=== Requirement ===
Please return the lines of the data that contain "will".

=== Given entries ===
______________________________
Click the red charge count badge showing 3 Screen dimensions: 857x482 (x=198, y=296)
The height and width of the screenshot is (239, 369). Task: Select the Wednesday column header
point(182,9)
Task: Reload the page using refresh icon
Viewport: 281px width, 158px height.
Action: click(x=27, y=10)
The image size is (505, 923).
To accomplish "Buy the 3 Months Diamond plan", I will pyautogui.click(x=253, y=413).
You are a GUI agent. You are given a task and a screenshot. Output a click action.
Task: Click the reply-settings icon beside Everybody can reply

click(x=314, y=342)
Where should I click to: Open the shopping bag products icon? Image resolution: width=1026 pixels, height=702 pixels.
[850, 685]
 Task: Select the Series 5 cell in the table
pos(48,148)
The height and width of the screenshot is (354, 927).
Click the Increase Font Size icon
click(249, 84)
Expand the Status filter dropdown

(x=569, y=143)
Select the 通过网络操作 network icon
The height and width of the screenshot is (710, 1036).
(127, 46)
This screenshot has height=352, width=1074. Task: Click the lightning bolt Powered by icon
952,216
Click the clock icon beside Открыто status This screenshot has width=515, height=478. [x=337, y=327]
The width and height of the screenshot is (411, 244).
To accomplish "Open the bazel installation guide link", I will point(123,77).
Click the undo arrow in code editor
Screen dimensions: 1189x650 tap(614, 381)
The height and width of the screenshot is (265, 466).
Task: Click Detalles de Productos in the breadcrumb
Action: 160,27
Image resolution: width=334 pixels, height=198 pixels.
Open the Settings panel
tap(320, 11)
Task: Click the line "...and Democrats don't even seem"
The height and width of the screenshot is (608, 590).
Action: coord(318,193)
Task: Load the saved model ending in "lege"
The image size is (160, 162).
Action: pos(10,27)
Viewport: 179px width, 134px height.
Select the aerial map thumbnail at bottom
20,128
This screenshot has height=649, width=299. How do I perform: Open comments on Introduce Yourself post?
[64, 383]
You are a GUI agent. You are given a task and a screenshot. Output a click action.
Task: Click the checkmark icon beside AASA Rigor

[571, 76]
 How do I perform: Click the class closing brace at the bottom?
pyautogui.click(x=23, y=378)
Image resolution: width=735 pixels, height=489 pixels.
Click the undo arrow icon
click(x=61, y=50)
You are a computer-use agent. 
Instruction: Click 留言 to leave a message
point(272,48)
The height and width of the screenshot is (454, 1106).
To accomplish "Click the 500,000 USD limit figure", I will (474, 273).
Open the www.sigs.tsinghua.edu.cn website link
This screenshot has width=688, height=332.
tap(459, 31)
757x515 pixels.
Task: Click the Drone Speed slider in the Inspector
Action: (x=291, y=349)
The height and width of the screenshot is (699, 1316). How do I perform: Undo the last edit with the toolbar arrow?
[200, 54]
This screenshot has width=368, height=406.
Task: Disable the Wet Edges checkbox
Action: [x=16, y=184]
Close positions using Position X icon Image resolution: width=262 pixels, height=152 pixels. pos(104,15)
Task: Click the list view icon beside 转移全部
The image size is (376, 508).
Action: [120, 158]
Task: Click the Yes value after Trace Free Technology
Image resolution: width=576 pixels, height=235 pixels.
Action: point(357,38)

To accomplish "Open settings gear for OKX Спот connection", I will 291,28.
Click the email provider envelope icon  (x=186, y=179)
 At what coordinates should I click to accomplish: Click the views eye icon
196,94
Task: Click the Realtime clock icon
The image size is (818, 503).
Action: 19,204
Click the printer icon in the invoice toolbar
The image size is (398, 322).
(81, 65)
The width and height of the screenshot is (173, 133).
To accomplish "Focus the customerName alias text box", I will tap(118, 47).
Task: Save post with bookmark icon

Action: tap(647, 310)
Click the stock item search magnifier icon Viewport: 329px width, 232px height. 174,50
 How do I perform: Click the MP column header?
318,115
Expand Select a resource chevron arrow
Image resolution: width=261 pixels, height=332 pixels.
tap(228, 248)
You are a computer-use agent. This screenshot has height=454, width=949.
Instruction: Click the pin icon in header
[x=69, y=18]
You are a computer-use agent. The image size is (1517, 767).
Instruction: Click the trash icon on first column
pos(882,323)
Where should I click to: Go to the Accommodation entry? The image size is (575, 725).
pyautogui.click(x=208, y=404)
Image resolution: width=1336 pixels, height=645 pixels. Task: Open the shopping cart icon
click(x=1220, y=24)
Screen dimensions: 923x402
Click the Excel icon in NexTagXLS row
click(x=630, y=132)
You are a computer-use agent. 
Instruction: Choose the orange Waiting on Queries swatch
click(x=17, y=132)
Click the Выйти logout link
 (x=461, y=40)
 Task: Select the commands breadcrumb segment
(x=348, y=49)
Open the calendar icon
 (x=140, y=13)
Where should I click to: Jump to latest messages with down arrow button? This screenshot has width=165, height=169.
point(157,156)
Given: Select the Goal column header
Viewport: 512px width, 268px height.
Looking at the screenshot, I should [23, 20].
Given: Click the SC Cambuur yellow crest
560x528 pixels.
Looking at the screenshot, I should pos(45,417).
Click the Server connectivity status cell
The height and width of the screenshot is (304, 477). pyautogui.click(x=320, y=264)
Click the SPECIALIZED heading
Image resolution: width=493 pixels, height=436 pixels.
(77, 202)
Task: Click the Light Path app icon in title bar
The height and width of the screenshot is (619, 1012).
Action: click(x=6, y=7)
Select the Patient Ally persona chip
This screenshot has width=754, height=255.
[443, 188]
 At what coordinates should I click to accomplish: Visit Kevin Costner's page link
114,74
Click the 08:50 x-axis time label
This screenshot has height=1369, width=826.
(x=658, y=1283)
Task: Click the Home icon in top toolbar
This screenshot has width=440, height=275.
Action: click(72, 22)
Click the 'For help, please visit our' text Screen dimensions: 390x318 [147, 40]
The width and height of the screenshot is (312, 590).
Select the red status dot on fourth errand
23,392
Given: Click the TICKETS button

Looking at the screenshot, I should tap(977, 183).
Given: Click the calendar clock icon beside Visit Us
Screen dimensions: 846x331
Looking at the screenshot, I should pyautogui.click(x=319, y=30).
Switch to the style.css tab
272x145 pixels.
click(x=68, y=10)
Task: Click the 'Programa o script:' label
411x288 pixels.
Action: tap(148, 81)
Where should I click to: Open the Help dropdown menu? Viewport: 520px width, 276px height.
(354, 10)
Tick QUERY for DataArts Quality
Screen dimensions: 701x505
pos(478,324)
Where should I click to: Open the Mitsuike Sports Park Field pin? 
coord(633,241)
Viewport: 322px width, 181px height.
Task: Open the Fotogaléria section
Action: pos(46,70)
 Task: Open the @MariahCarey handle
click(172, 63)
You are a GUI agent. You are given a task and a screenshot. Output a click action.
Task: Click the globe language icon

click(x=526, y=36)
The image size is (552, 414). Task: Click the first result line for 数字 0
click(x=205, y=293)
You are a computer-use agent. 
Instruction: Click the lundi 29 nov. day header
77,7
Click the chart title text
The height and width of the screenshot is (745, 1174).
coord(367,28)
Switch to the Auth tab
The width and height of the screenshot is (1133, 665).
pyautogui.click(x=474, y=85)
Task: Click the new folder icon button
______________________________
=== Response area ===
To accomplish "Buy the 3 Months Diamond plan", I will pyautogui.click(x=253, y=413).
To accomplish "Open the bazel installation guide link", I will point(123,77).
To accomplish "Click the 500,000 USD limit figure", I will (474, 273).
To accomplish "Open settings gear for OKX Спот connection", I will 291,28.
To accomplish "Focus the customerName alias text box", I will tap(118, 47).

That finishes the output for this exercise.